[Saved entries]
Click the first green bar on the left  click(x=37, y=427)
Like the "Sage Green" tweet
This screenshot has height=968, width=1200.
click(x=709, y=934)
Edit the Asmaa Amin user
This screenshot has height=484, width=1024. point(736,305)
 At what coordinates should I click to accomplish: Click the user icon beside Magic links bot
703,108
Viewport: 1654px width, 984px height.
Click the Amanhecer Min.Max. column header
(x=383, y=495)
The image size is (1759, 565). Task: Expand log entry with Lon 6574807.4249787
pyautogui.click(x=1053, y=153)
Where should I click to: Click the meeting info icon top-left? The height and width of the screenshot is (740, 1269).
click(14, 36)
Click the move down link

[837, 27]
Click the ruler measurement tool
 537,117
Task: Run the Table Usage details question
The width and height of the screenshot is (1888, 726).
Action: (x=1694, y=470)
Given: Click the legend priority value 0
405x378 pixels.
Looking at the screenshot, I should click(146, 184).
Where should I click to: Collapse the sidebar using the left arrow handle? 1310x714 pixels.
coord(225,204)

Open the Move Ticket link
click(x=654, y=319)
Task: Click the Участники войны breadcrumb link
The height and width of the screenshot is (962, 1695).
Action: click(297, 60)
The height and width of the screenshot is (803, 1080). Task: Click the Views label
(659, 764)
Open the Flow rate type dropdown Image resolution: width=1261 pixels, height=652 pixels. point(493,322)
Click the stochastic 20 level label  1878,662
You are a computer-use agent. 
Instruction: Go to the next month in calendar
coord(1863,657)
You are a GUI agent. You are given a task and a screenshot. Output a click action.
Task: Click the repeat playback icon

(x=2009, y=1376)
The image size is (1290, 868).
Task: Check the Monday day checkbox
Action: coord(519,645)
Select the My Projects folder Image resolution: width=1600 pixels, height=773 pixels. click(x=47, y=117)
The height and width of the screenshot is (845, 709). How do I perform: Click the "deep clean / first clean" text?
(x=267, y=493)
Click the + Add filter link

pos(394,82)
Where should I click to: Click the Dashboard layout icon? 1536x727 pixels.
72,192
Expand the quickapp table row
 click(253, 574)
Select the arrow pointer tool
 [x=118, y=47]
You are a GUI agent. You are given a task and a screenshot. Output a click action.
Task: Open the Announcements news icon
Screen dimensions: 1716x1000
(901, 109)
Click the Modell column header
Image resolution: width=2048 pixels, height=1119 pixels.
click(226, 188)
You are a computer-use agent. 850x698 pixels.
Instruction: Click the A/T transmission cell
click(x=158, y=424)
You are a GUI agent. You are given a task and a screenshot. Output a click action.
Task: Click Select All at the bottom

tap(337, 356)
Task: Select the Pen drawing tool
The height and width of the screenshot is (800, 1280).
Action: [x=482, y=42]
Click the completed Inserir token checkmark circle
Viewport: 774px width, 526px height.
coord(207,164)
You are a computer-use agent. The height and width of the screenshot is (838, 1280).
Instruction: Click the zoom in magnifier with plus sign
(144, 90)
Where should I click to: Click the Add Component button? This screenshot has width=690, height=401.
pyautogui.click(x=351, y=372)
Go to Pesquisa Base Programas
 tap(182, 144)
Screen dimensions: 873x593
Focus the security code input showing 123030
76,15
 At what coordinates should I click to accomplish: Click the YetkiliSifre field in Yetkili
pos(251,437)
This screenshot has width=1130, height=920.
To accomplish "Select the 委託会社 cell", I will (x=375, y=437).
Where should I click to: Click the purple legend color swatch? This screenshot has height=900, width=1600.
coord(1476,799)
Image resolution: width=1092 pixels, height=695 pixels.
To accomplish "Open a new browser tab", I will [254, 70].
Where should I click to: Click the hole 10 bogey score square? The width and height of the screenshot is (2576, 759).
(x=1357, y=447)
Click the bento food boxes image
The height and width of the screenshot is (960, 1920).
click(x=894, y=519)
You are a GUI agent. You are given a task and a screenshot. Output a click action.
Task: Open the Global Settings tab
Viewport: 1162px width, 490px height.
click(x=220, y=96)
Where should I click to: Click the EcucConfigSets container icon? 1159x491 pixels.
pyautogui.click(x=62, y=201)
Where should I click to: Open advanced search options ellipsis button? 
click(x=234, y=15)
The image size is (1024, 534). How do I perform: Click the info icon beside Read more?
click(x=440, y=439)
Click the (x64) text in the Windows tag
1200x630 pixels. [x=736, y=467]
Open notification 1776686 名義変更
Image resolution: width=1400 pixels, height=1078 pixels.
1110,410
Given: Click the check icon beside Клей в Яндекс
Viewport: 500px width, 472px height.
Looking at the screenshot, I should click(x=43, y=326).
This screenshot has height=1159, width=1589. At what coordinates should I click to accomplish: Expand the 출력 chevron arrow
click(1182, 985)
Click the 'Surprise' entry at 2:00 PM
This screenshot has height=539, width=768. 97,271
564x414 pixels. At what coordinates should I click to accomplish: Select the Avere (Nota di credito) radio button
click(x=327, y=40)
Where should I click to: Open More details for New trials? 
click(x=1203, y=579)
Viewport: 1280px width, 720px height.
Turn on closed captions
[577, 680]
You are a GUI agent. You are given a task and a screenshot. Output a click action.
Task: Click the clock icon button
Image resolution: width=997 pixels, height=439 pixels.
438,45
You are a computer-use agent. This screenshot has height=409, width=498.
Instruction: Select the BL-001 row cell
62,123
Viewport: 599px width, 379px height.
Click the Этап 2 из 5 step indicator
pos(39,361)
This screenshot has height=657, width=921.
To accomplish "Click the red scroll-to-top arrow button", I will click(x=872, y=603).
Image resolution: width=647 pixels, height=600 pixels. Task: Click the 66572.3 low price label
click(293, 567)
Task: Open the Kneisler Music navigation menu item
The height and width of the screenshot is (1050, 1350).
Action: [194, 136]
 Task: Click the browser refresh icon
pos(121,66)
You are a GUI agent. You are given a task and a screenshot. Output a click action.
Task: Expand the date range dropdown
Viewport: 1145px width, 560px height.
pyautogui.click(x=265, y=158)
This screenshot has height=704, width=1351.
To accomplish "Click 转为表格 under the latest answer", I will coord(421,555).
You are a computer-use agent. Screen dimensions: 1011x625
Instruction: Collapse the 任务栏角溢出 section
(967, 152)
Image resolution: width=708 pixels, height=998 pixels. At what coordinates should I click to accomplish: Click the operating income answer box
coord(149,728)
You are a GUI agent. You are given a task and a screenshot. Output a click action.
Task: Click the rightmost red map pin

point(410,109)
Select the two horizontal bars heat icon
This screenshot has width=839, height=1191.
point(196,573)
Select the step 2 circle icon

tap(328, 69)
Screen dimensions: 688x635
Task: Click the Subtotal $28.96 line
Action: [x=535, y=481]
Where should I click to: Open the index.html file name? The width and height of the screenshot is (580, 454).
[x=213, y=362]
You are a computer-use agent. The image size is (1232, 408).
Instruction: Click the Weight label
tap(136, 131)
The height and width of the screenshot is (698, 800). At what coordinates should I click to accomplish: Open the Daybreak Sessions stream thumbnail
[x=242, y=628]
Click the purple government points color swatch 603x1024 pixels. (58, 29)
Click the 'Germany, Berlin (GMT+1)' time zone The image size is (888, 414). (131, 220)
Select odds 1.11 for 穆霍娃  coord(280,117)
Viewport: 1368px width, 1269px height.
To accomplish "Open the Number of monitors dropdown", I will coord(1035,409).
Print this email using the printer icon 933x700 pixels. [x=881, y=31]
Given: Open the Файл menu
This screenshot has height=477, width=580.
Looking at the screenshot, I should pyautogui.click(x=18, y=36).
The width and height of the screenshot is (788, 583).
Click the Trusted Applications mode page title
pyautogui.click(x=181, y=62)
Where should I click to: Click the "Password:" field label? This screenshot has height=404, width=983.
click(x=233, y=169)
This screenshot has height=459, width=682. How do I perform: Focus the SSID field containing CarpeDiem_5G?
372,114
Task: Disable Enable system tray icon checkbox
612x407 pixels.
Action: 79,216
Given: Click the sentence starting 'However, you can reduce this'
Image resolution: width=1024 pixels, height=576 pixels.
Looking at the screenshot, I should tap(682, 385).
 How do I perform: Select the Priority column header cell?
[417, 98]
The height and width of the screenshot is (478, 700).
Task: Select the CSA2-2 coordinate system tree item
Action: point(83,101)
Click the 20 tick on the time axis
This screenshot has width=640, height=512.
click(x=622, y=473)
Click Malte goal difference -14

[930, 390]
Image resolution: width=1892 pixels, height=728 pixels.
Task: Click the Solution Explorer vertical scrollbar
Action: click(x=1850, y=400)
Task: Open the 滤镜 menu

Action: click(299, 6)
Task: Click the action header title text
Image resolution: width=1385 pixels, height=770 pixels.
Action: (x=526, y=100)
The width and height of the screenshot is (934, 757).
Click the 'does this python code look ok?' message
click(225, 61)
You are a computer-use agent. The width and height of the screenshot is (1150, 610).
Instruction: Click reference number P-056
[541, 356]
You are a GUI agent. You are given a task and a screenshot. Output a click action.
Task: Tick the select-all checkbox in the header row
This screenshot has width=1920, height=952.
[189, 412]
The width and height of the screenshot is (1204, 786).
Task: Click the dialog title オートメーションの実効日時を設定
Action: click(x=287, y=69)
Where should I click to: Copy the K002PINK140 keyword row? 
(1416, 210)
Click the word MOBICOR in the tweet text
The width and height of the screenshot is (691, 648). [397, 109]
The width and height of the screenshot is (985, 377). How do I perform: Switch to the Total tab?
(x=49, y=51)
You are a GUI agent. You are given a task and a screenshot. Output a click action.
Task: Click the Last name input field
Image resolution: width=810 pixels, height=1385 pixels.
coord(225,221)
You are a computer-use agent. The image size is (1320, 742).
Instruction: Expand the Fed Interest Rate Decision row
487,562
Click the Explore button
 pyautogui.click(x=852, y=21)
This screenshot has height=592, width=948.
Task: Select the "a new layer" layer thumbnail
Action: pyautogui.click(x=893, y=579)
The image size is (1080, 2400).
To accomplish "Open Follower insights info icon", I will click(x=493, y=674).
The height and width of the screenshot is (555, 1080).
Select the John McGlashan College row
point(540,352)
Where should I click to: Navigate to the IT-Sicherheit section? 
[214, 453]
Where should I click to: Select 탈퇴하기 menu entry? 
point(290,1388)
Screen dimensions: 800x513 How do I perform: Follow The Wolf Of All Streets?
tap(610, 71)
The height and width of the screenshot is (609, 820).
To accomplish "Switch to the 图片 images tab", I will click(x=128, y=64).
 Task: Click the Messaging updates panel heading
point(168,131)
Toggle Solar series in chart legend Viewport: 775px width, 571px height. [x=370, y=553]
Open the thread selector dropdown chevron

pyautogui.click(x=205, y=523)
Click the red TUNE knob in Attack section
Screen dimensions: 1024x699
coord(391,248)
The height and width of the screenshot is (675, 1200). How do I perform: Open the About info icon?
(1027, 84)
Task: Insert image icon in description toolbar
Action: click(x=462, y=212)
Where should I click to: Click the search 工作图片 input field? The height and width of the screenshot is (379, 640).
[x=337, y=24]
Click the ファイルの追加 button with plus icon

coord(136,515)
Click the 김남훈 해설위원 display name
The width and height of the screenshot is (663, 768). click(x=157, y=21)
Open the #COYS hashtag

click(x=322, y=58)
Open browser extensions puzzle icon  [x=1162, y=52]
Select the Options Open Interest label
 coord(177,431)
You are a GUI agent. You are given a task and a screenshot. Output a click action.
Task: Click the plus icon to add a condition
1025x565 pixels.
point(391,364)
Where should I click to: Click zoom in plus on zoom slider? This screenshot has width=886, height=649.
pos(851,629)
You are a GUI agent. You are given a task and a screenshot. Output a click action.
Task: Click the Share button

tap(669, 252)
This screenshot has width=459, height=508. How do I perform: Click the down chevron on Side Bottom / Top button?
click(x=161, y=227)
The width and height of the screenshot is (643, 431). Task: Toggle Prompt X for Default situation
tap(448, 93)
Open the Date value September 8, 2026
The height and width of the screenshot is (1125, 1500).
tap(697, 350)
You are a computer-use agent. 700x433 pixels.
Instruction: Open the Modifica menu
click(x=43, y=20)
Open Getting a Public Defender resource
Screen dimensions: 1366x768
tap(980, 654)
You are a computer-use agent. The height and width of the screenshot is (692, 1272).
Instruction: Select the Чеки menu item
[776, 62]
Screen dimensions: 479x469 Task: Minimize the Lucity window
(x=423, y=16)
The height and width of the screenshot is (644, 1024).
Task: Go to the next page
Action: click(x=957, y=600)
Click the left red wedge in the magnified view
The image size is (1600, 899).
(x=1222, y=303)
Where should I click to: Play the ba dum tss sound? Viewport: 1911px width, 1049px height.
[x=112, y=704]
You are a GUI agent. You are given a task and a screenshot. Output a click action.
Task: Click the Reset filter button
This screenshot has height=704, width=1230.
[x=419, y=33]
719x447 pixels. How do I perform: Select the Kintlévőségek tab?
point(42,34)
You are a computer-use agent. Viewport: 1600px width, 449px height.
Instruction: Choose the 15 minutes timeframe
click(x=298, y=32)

EXERCISE PROMPT
Copy exactly the lines from the top of the entries through the line with "Given: Click the legend priority value 0" in it, please, keeping both ends and adding nothing.

WRITTEN RESPONSE
Click the first green bar on the left  click(x=37, y=427)
Like the "Sage Green" tweet
This screenshot has height=968, width=1200.
click(x=709, y=934)
Edit the Asmaa Amin user
This screenshot has height=484, width=1024. point(736,305)
 At what coordinates should I click to accomplish: Click the user icon beside Magic links bot
703,108
Viewport: 1654px width, 984px height.
Click the Amanhecer Min.Max. column header
(x=383, y=495)
The image size is (1759, 565). Task: Expand log entry with Lon 6574807.4249787
pyautogui.click(x=1053, y=153)
Where should I click to: Click the meeting info icon top-left? The height and width of the screenshot is (740, 1269).
click(14, 36)
Click the move down link

[837, 27]
Click the ruler measurement tool
 537,117
Task: Run the Table Usage details question
The width and height of the screenshot is (1888, 726).
Action: (x=1694, y=470)
Given: Click the legend priority value 0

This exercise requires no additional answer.